Автобиография революционного политика затрагивает по необходимости целый ряд теоретических вопросов, связанных с общественным развитием России, отчасти и всего человечества, в особенности же с теми критическими периодами, которые называются революциями. Разумеется, я не имел возможности рассматривать на этих страницах сложные теоретические проблемы по существу. В частности, так называемая теория перманентной революции, которая играла в моей личной жизни такую большую роль и которая, что важнее, приобретает теперь столь острую актуальность для стран Востока, проходит через эту книгу как отдаленный лейтмотив. Если это не удовлетворит читателя, то я могу лишь сказать ему, что рассмотрение проблем революции по существу составит содержание особой книги, в которой я попытаюсь подвести важнейшие теоретические итоги опыта последних десятилетий.
Так как на страницах моей книги проходит немалое количество лиц не всегда в том освещении, которое они сами выбрали бы для себя или для своей партии, то многие из них найдут мое изложение лишенным необходимой объективности. Уже появление отрывков в периодической печати вызвало кое-какие опровержения. Это неизбежно. Можно не сомневаться, что, если б мне удалось даже сделать автобиографию простым дагерротипом моей жизни, к чему я вовсе не стремился, – она все равно вызвала бы отголоски тех прений, которые порождались в свое время излагаемыми в ней коллизиями. Но эта книга не бесстрастная фотография моей жизни, а ее составная часть. На этих страницах я продолжаю ту борьбу, которой посвящена вся моя жизнь. Излагая, я характеризую и оцениваю; рассказывая, я защищаюсь и еще чаще – нападаю. Мне думается, что это единственный способ сделать биографию объективной в некотором более высоком смысле, т. е. сделать ее наиболее адекватным выражением лица, условий и эпохи.
Объективность – не в притворном безразличии, с каким хорошо отстоявшееся лицемерие говорит о друзьях и врагах, внушая читателю косвенно то, что неудобно сказать ему прямо. Такого рода объективность есть лишь светская ловушка, не более того. Мне она не нужна. Раз уж я подчинился необходимости говорить о себе – никому еще не удавалось написать автобиографию, не говоря о себе, – то у меня не может быть оснований скрывать свои симпатии и антипатии, свою любовь и свою ненависть.

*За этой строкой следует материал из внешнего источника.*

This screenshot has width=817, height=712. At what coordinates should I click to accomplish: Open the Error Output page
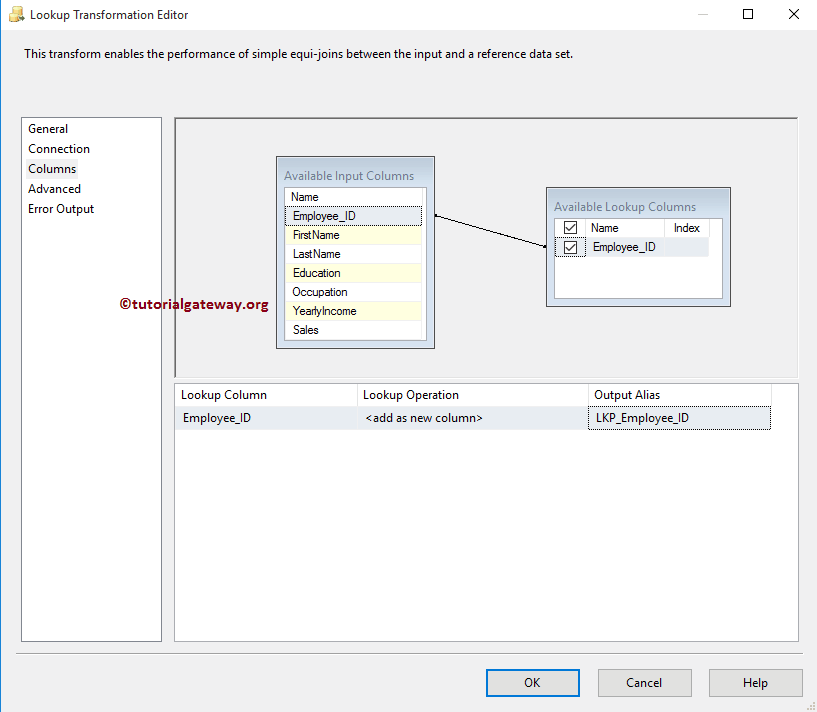(x=61, y=208)
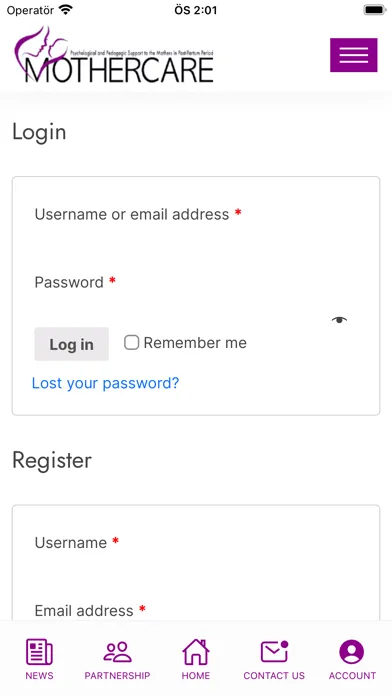Open the Contact Us envelope icon
This screenshot has height=696, width=392.
[274, 652]
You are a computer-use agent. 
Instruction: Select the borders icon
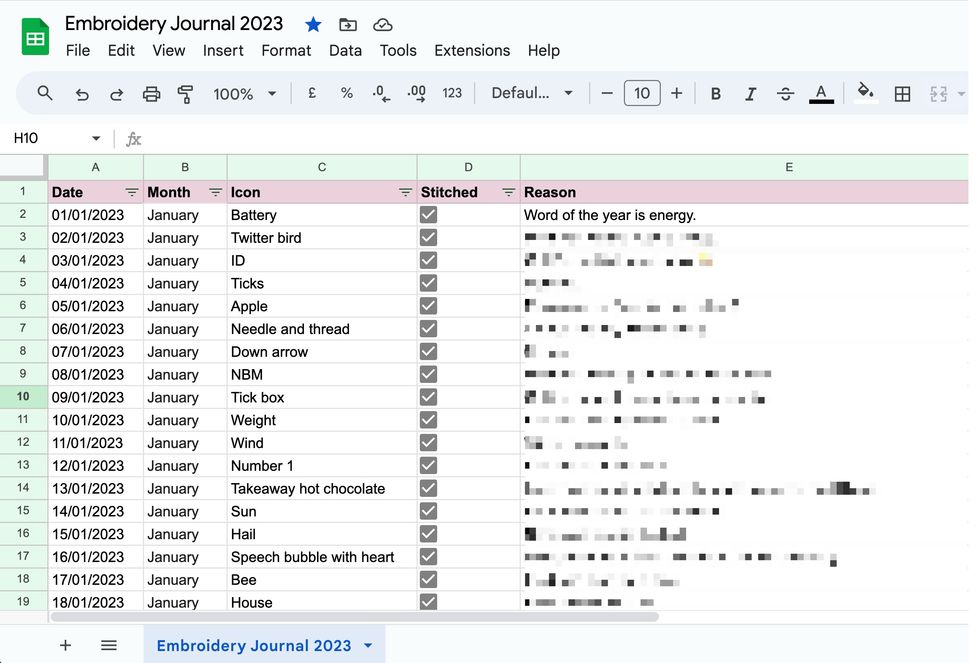tap(903, 93)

Эта книга полемична. Она отражает динамику той общественной жизни, которая вся построена на противоречиях. Дерзости школьника учителю; прикрытые любезностью салонные шпильки зависти; непрерывная конкуренция торговли; остервенелое соревнование на всех поприщах техники, науки, искусства, спорта; парламентские стычки, в которых пульсирует глубокая противоположность интересов; повседневная неистовая борьба печати; стачки рабочих; расстрелы демонстрантов; пироксилиновые чемоданы, посылаемые по воздуху цивилизованными соседями друг другу; пламенные языки гражданской войны, почти не потухающие на нашей планете, – все это разные формы социальной «полемики», от обыденной, повседневной, нормальной, почти незаметной, несмотря на свою напряженность, – до чрезвычайной, взрывчатой, вулканической полемики войн и революций. Такова наша эпоха. С ней вместе мы выросли. Ею мы дышим и живем. Как же мы можем не быть полемичны, если хотим быть верны нашему отечеству во времени?

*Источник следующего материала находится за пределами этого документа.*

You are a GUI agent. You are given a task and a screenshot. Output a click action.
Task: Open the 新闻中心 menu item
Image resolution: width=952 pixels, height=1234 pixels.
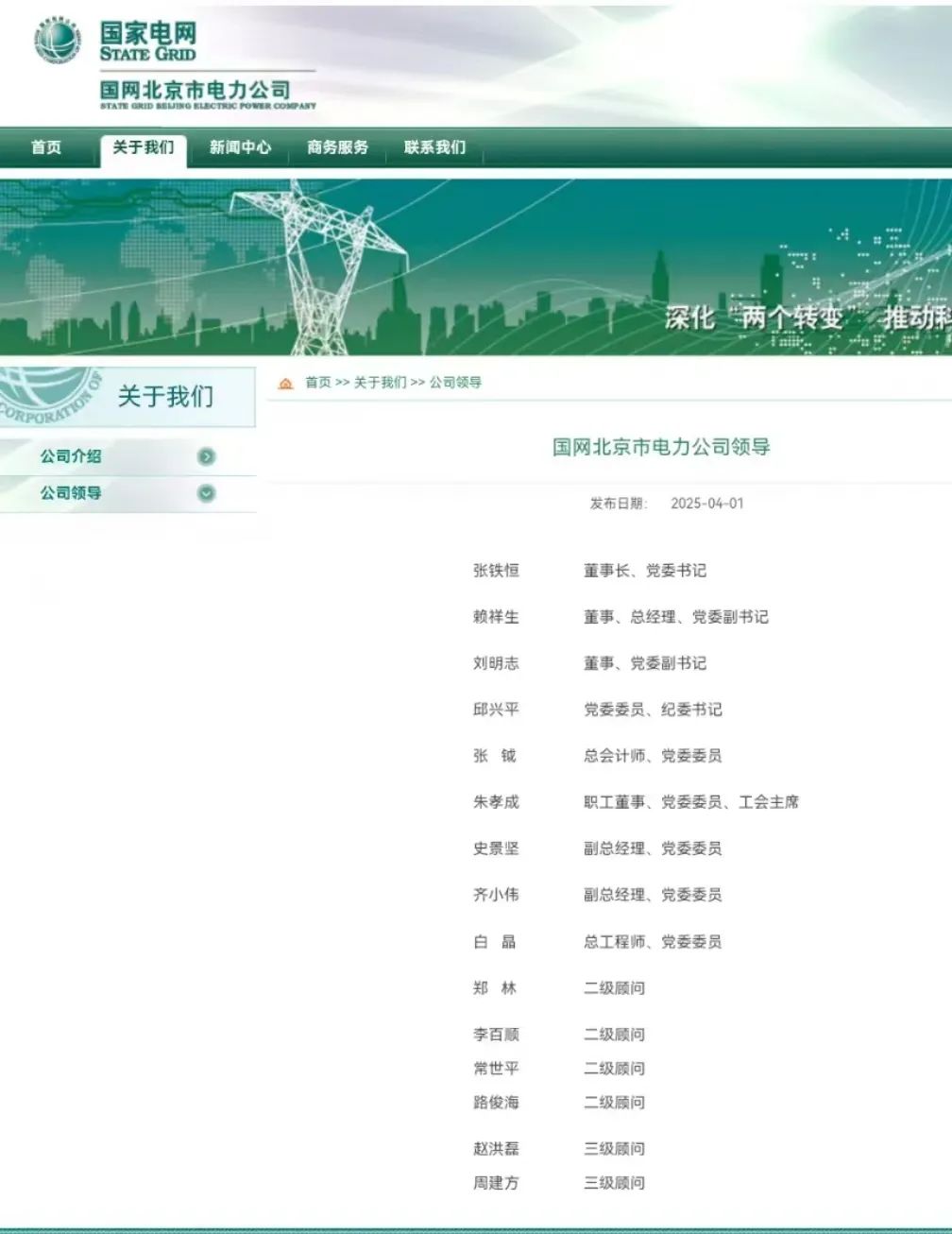pos(240,147)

Но есть другой, более элементарный критерий, который касается простой добросовестности в изложении фактов. Как самая непримиримая революционная борьба должна считаться с обстоятельствами места и времени, так и наиболее полемическое произведение должно соблюдать те пропорции, которые существуют между вещами и людьми. Хочу надеяться, что это требование мною соблюдено не только в целом, но и в частях.
В некоторых, немногочисленных, правда, случаях я излагаю беседы в форме диалога. Никто не станет требовать дословного воспроизведения бесед много лет спустя. Я на это и не претендую. Некоторые диалоги имеют скорее символический характер. Но у всякого человека в жизни были моменты, когда тот или другой разговор особенно ярко врезывался в его память. Такие беседы обыкновенно пересказываешь не раз своим близким и политическим друзьям. Благодаря этому они закрепляются в памяти. Я имею в виду, разумеется, прежде всего беседы политического характера.
Хочу отметить здесь, что я привык доверять своей памяти. Показания ее не раз подвергались объективной проверке и с успехом выдерживали ее. Здесь необходима, впрочем, оговорка. Если моя топографическая память, не говоря уж о музыкальной, очень слаба, а зрительная, как и лингвистическая, довольно посредственна, то идейная память значительно выше среднего уровня. Между тем в этой книге идеи, их развитие и борьба людей из-за этих идей занимают, в сущности, главное место.
Правда, память не автоматический счетчик. Она меньше всего бескорыстна. Нередко она выталкивает из себя или отодвигает в темный угол такие эпизоды, какие невыгодны контролирующему ее жизненному инстинкту, чаще всего под углом зрения самолюбия. Но это уж дело «психоаналитической» критики, которая иногда бывает остроумна и поучительна, но еще чаще – капризна и произвольна.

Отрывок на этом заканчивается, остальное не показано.